**Task details**
All lines with the word "Type" must be pulled from the entries below.

══════

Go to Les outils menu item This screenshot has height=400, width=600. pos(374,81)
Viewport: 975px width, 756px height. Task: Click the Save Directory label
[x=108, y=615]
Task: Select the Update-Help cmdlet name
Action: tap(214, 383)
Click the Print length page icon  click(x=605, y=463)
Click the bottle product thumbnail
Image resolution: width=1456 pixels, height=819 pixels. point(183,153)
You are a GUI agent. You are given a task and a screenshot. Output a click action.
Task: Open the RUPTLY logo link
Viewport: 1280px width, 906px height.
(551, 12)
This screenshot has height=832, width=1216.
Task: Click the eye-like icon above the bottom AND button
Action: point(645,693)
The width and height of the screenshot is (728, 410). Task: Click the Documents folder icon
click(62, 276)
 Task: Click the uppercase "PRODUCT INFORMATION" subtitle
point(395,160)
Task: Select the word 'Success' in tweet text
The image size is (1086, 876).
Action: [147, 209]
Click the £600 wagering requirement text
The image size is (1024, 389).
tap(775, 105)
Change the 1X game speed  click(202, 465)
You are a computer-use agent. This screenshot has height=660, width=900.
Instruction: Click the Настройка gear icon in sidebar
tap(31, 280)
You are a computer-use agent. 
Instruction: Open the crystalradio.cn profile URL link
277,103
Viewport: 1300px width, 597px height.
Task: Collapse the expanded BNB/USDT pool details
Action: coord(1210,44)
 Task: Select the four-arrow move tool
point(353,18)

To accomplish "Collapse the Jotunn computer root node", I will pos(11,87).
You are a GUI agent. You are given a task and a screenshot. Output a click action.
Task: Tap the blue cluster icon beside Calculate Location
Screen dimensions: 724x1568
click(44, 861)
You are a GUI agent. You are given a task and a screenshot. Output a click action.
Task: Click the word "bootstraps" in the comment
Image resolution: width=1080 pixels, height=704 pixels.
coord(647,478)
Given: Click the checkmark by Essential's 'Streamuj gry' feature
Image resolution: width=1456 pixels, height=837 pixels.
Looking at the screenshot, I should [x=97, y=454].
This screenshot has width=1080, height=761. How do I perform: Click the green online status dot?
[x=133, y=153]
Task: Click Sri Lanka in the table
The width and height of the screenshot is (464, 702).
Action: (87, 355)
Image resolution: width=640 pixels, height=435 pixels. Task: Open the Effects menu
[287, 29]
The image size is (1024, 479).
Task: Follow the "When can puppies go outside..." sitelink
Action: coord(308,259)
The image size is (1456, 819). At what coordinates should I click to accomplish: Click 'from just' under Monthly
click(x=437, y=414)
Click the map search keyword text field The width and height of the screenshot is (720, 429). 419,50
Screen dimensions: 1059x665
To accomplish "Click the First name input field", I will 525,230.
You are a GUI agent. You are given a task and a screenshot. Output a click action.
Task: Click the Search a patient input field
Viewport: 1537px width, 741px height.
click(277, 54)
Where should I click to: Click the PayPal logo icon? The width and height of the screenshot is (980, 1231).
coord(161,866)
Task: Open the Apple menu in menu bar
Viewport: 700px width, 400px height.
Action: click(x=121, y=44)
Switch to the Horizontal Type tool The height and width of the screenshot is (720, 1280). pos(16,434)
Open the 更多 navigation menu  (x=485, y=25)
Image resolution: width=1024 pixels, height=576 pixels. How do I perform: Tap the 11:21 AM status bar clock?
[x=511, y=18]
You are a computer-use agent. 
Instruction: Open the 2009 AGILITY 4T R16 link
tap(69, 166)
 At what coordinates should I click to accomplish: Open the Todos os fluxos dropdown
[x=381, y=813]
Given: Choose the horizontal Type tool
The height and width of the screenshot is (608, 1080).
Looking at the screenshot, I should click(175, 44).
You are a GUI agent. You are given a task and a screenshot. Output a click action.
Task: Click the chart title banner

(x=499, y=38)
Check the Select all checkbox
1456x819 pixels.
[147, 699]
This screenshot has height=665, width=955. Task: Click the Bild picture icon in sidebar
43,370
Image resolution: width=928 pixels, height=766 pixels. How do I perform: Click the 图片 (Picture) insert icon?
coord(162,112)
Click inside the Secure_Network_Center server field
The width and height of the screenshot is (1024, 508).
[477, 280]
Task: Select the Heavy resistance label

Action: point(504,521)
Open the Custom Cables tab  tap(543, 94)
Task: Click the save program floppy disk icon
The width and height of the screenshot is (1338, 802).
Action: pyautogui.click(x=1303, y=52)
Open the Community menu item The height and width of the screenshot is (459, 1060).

══════

**Written answer**
Switch to the Horizontal Type tool The height and width of the screenshot is (720, 1280). pos(16,434)
Given: Choose the horizontal Type tool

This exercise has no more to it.